/dare

R implementation of distributional anchor regression (Kook et al, 2022, doi:10.1007/s11222-022-10097-z).

Primary LanguageRGNU General Public License v3.0GPL-3.0

R-CMD-check

Distributional anchor regression in R

The dare package implements distributional anchor regression [1] using a (stochastic) gradient descent optimizer. Anchor regression [2] is a method to robustify predictions under distribution shift induced by so-called anchors. A small illustration is given below.

Using package dare

Consider the following data generated from a structural causal model in which A is the anchor, X a predictor, H a hidden confounder, and Y the response:

set.seed(42)
n <- 1e3
A <- rnorm(n)
H <- A + rnorm(n)
X <- H + A + rnorm(n)
Y <- qchisq(plogis(H + X + A + rlogis(n)), df = 3)
train <- data.frame(Y = Y, X = X, A = A)

Conditional on H + X + A = 0, this generates responses with a Chi-square distribution with three degrees of freedom. We set up and fit continuous outcome logistic anchor regression below with regularization parameter xi = 10:

m <- ColrDA(Y ~ X, data = train, anchor = ~ A, xi = 10, 
            optimizer = optimizer_adam(0.1))
fit(m, epochs = 1e4)
unlist(coef(m))
###           X (Intercept) 
###   -1.309156   -1.294785 
logLik(m)
### [1] -2175.023

The unpenalized model (xi = 0) yields different coefficient estimates and a better in-sample log-likelihood:

m0 <- ColrDA(Y ~ X, data = train, anchor = ~ A, xi = 0, 
             optimizer = optimizer_adam(0.1))
fit(m, epochs = 1e4)
unlist(coef(m0))
###           X (Intercept) 
###   -1.216760   -1.319929 
logLik(m0)
### [1] -2162.867

We now generate some test data from a different environment, in which the distribution of A is shifted, which in turn induces distribution shift in the other covariates:

A <- 1 + rnorm(n)
H <- A + rnorm(n)
X <- H + A + rnorm(n)
Y <- qchisq(plogis(H + X + A + rlogis(n)), df = 3)
test <- data.frame(Y = Y, X = X, A = A)

Below we show the performance on the shifted out-of-sample data. De-correlating the score residuals from the anchors (induced by causal regularization) leads to a better out-of-sample log-likelihood on shifted data;

logLik(m0, newdata = test)
### [1] -2692.289
logLik(m, newdata = test)
### [1] -2659.036

Cross-validation provides one way to choose the strength of regularization xi. In dare, cross-validation is implemented as follows: If there is a single anchor variable and the variable is a factor, "leave-one-level-out" cross validation is performed. If the single anchor variable is numeric, it is cut into intervals with boundaries given by quantiles. For multivariable anchors, the vector of folds has to be provided per observation. The code below shows how cross-validation can be used in our example above:

cvd <- cv(m, epochs = 1e4, xi = 100)
-sum(cvd$logLiki[, "test"])
### [1] -2865.85

The output of cv() contains a matrix logLiki of log-likelihood contributions for each fold and the test data.

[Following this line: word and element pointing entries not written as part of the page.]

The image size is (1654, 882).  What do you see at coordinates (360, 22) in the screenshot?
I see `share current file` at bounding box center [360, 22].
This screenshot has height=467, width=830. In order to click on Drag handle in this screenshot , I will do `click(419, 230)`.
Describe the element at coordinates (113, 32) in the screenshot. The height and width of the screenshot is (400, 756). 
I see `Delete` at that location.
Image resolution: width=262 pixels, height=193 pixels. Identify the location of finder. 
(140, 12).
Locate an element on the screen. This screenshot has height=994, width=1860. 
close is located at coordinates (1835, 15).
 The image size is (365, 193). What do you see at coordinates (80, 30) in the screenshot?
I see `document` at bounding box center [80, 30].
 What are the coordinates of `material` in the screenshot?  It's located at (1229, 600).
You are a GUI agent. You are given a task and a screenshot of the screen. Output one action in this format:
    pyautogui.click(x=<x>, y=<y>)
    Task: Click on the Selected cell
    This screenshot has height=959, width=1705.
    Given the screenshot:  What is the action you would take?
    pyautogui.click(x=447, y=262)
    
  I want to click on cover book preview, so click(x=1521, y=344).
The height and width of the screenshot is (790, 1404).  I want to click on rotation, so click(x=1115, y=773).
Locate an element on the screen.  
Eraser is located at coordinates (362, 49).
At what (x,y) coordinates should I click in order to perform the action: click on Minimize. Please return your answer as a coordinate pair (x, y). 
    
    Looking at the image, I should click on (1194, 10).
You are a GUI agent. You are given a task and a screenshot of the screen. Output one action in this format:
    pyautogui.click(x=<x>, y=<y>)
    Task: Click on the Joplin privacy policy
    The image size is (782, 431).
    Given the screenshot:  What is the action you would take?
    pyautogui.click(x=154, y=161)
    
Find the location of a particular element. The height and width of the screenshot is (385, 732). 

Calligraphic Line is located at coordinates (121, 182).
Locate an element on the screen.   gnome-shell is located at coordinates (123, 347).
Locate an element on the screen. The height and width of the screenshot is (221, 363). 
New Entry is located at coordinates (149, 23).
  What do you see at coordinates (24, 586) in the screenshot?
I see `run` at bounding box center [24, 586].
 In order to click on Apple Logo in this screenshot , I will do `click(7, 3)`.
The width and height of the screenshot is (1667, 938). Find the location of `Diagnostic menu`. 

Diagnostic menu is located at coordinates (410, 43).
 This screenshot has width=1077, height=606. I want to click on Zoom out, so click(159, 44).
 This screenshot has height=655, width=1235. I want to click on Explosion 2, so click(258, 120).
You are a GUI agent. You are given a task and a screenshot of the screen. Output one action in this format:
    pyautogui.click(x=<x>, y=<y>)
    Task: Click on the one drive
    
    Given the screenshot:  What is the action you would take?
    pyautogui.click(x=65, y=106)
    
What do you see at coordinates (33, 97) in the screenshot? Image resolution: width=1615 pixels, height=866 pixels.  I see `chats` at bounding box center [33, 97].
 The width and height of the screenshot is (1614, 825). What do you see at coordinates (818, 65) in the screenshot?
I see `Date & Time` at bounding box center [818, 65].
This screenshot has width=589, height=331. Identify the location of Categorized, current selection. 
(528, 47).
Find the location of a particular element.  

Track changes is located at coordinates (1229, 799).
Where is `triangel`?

The code for reproducing this example (together with two plots visualizing out-of-sample log-likelihood contributions and score residuals for the two models) can be found in ./inst/demo-readme.R. Another demo for Cox proportional hazard anchor regression can be found in ./inst/demo-coxph.R.

Implemented model classes

For general outcome types and error distributions, the dare() function can be used. However, for archetypal model classes we provide the following alias (using the name of function corresponding to a model class and appending DA for "Distributional Anchor"):

Function alias Corresponding model
BoxCoxDA() tram::BoxCox()
ColrDA() tram::Colr()
cotramDA() cotram::cotram()
CoxphDA() tram::Coxph()
LehmannDA() tram::Lehmann()
LmDA() tram::Lm()
PolrDA() tram::Polr()
SurvregDA() tram::Survreg()

Installing package dare

The package can be installed via:

remotes::install_github("LucasKook/dare")

The implementation is build upon package deeptrafo [3] and deepregression [4]. Please install the latest development version from GitHub via:

remotes::install_github("neural-structured-additive-learning/deepregression")
remotes::install_github("neural-structured-additive-learning/deeptrafo")

For trouble-shooting Python, tensorflow, and tfprobability installations, please see the deepregression documentation.

References

[1] Kook, L., Sick, B., & Bühlmann, P. (2022). Distributional anchor regression. Statistics and Computing, 32(3), 39. doi:10.1007/s11222-022-10097-z.

[2] Rothenhäusler, D., Meinshausen, N., Bühlmann, P., & Peters, J. (2021). Anchor regression: Heterogeneous data meet causality. Journal of the Royal Statistical Society Series B: Statistical Methodology, 83(2), 215-246. doi:10.1111/rssb.12398.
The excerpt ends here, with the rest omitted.